Raw entries:

■ ■ ■

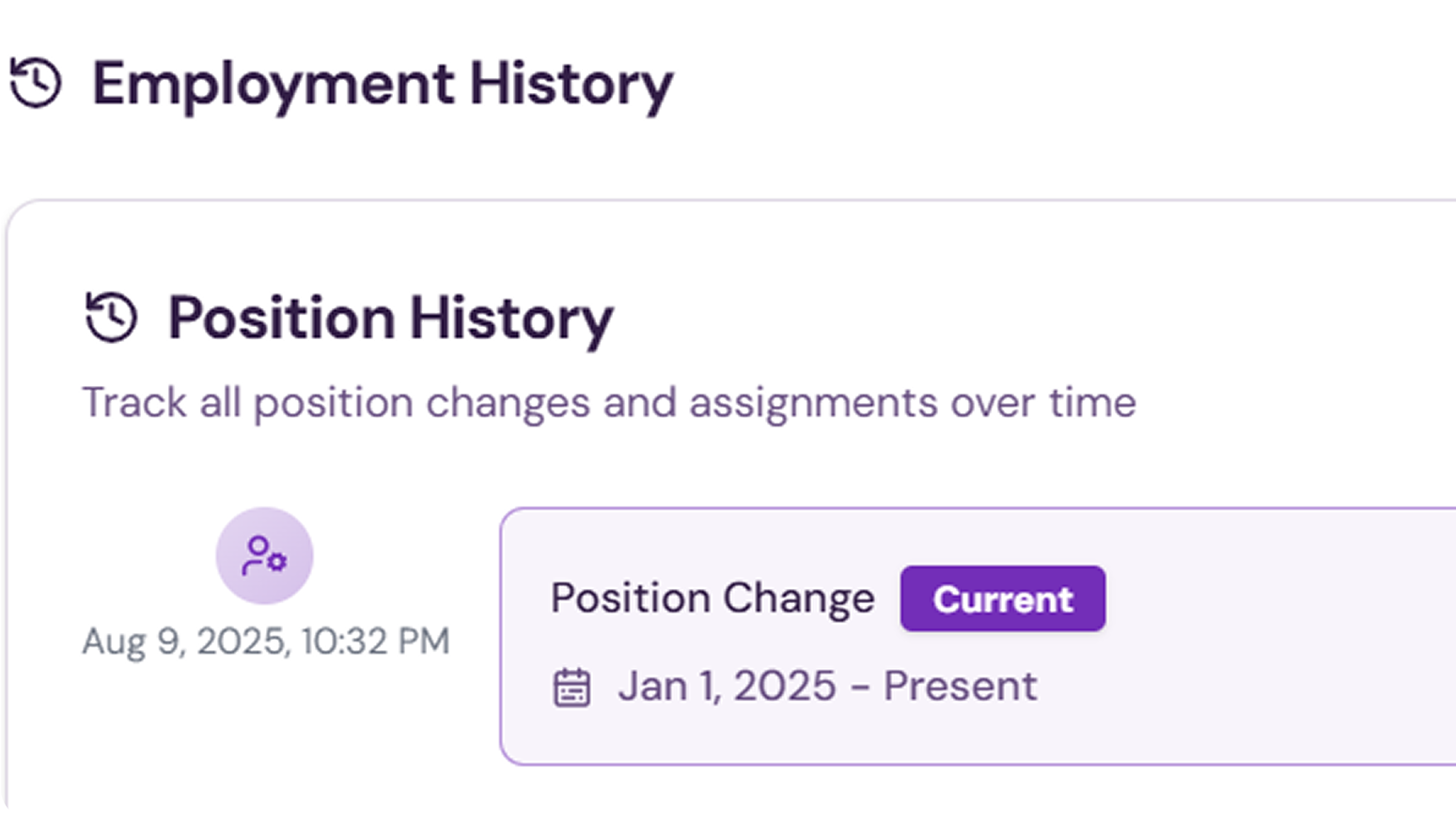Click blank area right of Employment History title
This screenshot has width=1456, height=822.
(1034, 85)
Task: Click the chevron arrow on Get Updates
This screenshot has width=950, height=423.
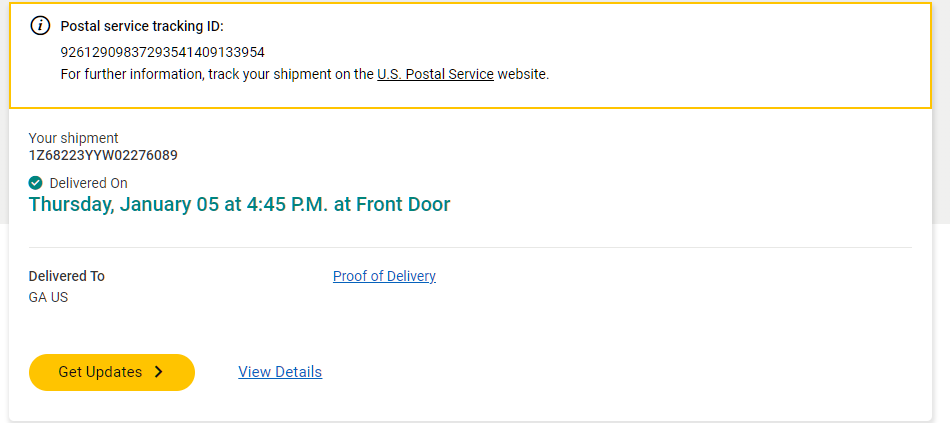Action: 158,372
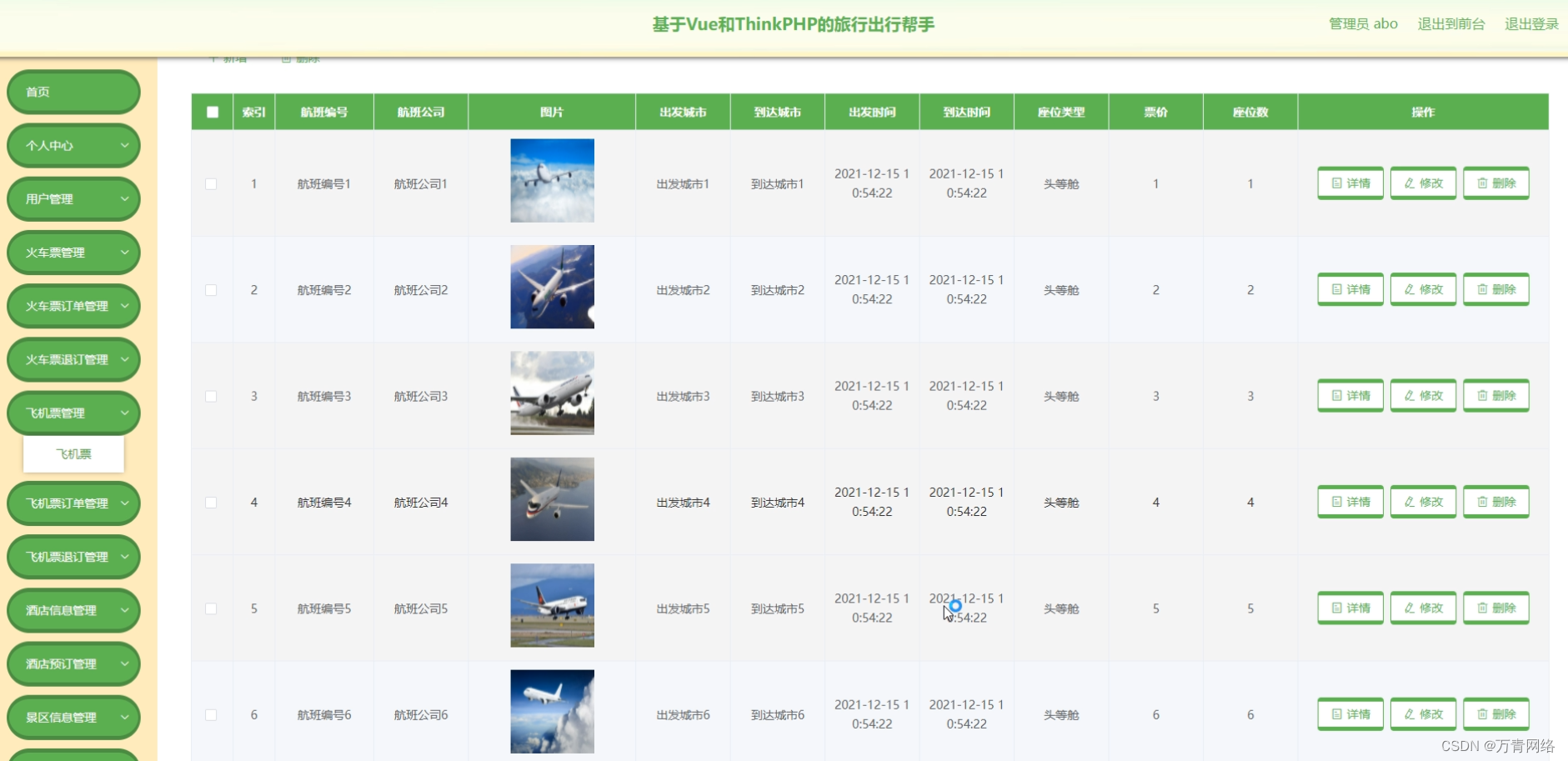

■ ■ ■

OBJECTIVE:
Render every line of the entries above as a numbered list, skipping any blank lines and leaving the pictures out.

OUTPUT OF THE TASK:
1. Click blank area right of Employment History title
2. This screenshot has width=1456, height=822.
3. (1034, 85)
4. Task: Click the chevron arrow on Get Updates
5. This screenshot has width=950, height=423.
6. Action: 158,372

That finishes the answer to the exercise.